Building Strong Connections; Approaching Relationships with Assurance
Young people frequently face challenges in their relationships, whether it’s with friends, family, or those in positions of authority. Interpersonal effectiveness skills help teens learn to express their needs, establish boundaries, and handle conflicts in healthier and more constructive ways. For high-risk teens, relationships can be fraught with miscommunication, rejection, or feelings of inadequacy, which can trigger emotional outbursts or withdrawal.
DBT’s interpersonal effectiveness module focuses on balancing priorities with relationships, helping teens express their needs clearly while maintaining respect for others. One key part of these skills is discovering how to say no without feeling guilty or resentful, along with learning how to ask for what they need in a way that is both appropriate and effective.

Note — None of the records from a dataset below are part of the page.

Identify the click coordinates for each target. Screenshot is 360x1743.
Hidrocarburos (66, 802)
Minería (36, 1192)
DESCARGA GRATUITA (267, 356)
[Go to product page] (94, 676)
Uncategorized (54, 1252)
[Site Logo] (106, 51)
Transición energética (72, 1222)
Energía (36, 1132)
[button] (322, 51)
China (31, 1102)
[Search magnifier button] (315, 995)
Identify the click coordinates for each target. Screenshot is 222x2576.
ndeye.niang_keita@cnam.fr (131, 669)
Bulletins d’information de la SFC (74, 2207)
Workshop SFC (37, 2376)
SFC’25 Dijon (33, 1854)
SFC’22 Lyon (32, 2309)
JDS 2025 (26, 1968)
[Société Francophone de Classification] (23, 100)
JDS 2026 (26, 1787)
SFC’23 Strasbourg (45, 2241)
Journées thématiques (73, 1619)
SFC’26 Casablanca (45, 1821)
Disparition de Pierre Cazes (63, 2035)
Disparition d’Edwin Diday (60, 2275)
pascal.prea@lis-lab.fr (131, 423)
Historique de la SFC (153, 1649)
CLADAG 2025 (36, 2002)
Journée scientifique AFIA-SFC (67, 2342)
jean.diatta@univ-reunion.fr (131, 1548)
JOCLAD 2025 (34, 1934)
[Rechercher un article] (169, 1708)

For instance, a teenager may find it challenging to communicate their desire for some personal space after a hectic day at school, worried that it might disappoint their parents. By developing their interpersonal skills, they can express their need for space in a way that encourages understanding and minimizes the chances of conflict. Parents can strengthen these skills by engaging in active listening and fostering open communication, allowing teens to feel valued and understood.
Emotional Regulation; Responding Rather Than Reacting
Emotional regulation is one of the most important skills for high-risk teens, as it helps them understand and manage intense emotions that might otherwise feel overwhelming. It's common for teens to struggle with recognizing their feelings, and even more challenging for them to react to those emotions in a constructive manner. Helping teens with emotional regulation allows them to identify and name their feelings more effectively, while also giving them tools to manage their reactions.

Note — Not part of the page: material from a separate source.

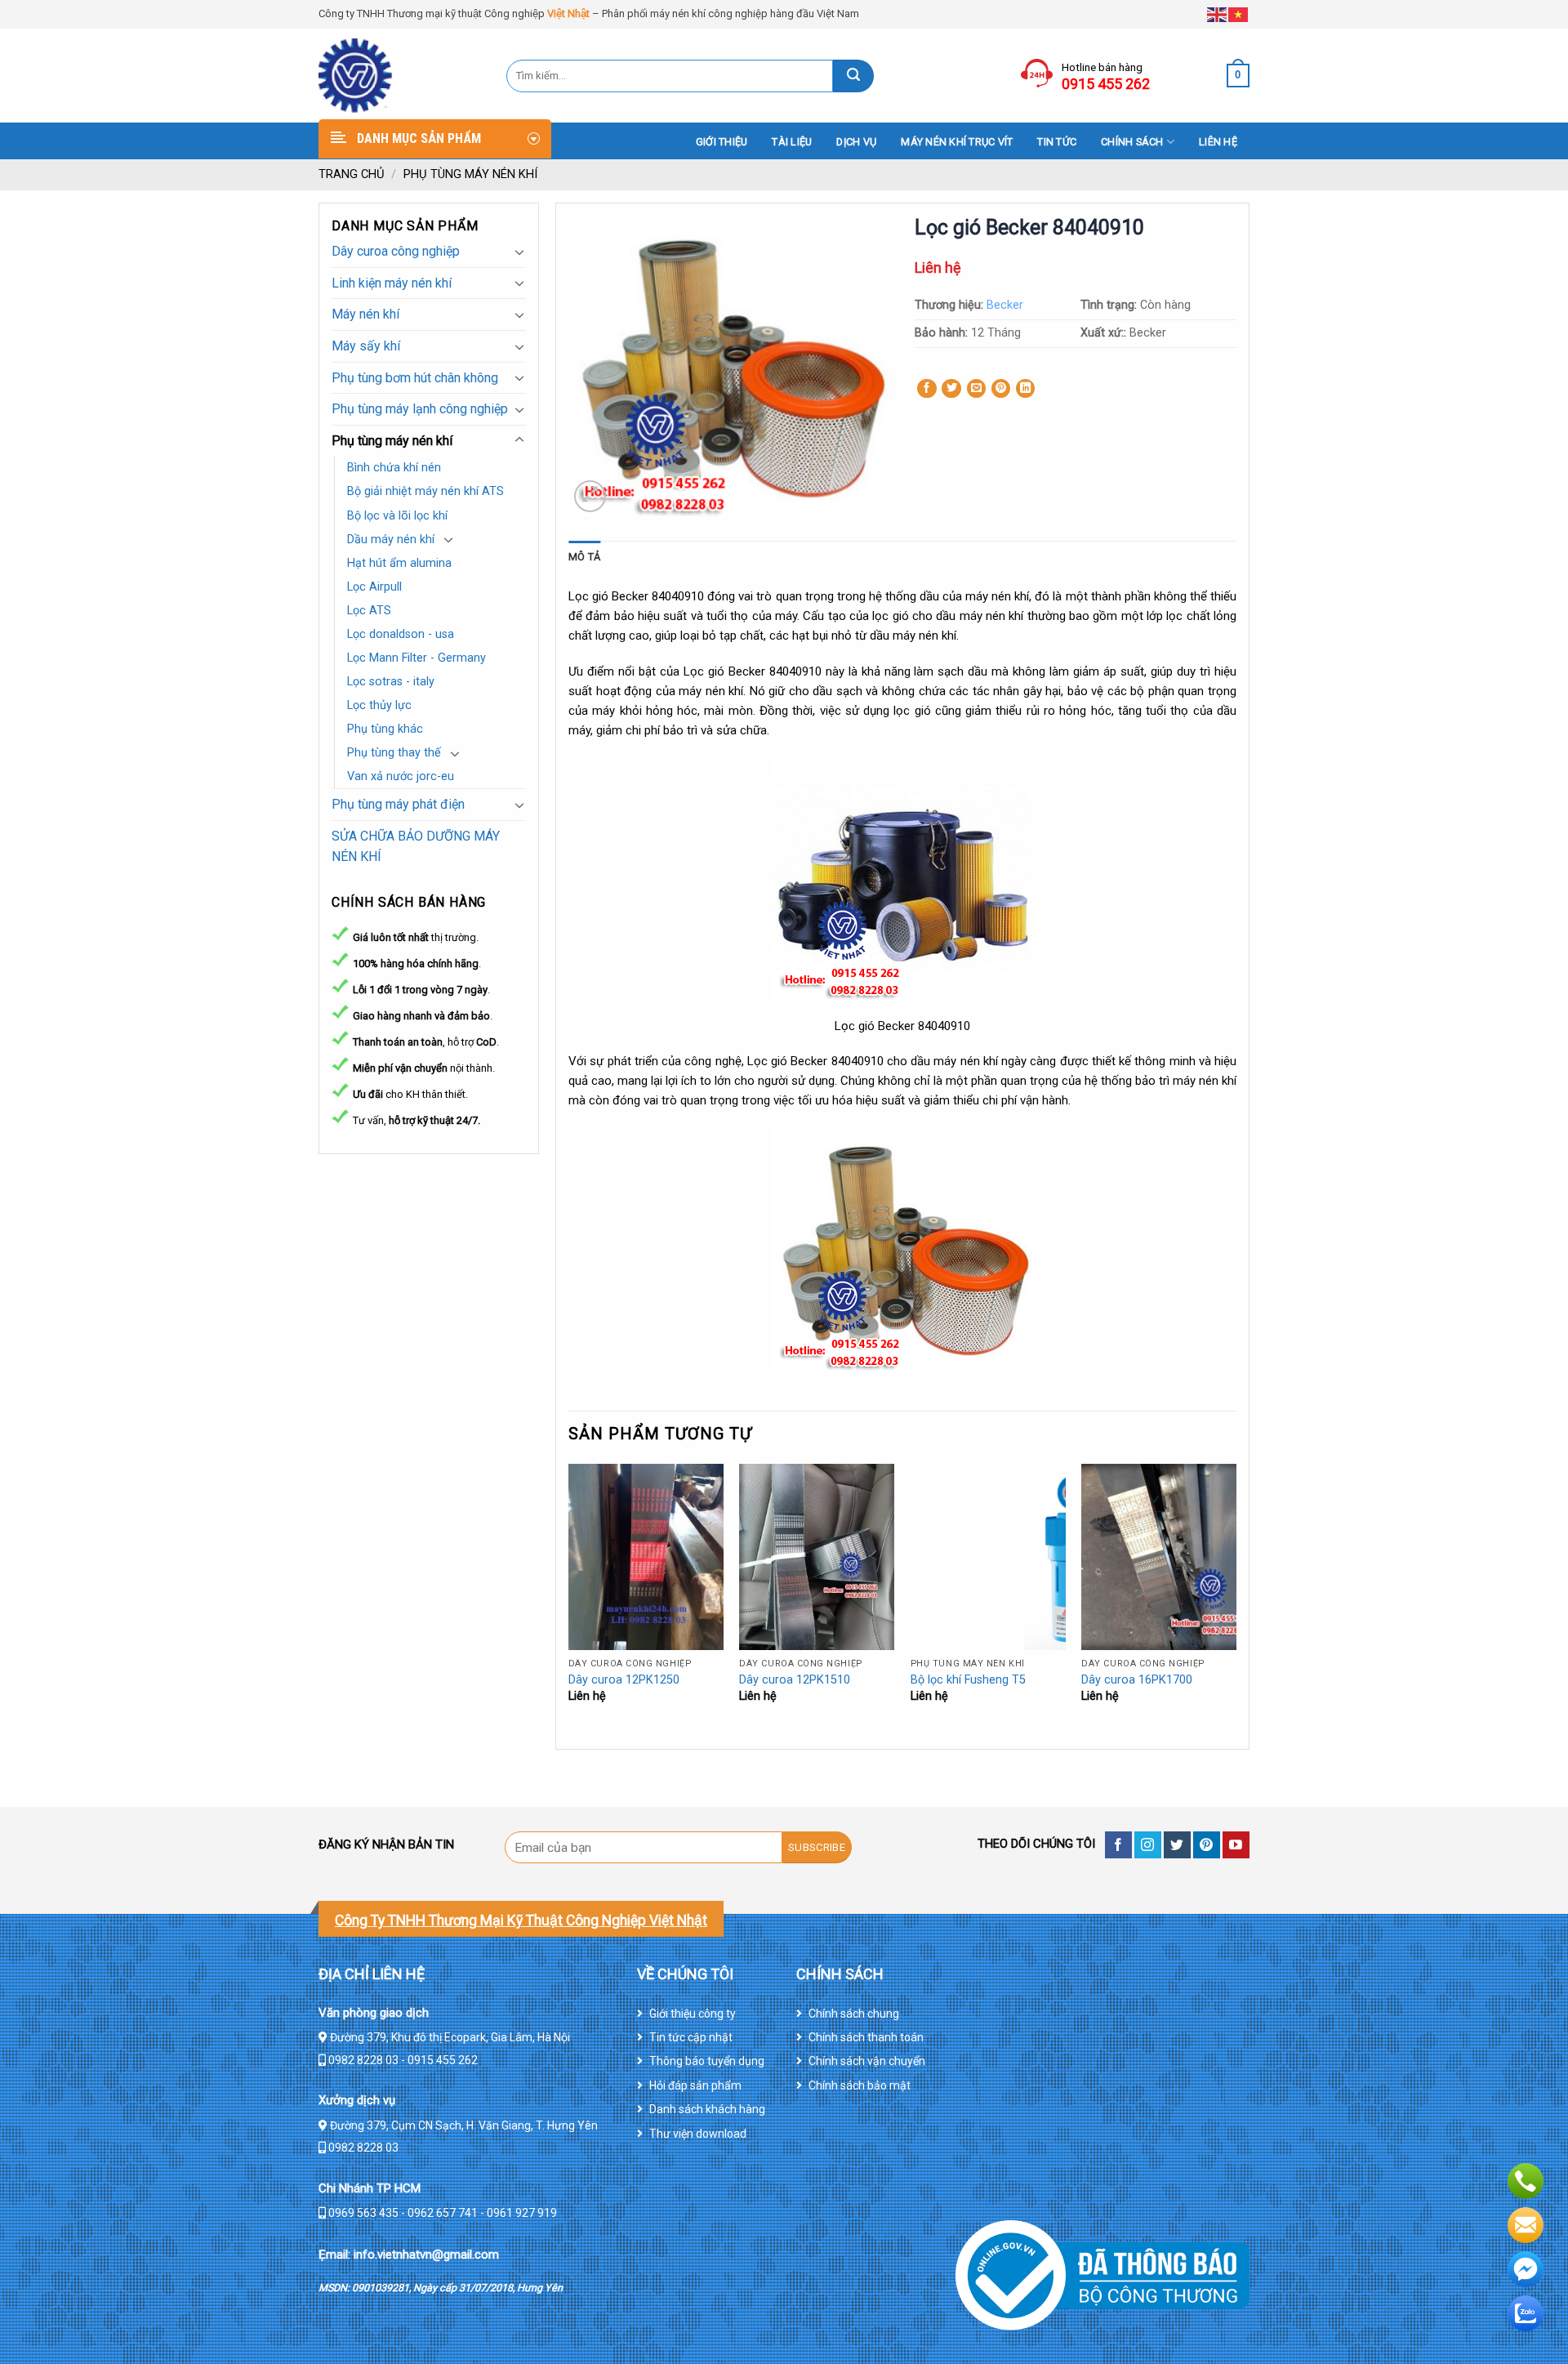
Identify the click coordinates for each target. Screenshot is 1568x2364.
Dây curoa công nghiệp (396, 251)
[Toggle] (519, 251)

At the core of emotional regulation is the ability to slow down and create space between feeling and action. Instead of slamming the door or yelling, a teen who feels angry after an argument with a parent could learn to pause, figure out what's making them angry, and then choose a less measured response, like going for a walk to calm down.
Parents play a critical role in helping their teens practice emotional regulation by modeling calmness and offering constructive feedback during emotional episodes. By guiding teens to identify their feelings and motivating them to try out various coping techniques, parents can foster emotional understanding and self-control in their kids.
Final Thoughts; Partnering with Your Teen in DBT
As parents, grasping the essential DBT skills of mindfulness, distress tolerance, interpersonal effectiveness, and emotional regulation allows you to offer the support and encouragement your teen requires while they strive for healthier methods of managing their emotions and relationships. DBT equips teens with essential tools to tackle challenges with confidence and resilience. Together, we can help them establish a strong foundation of emotional well-being that will benefit them for a lifetime.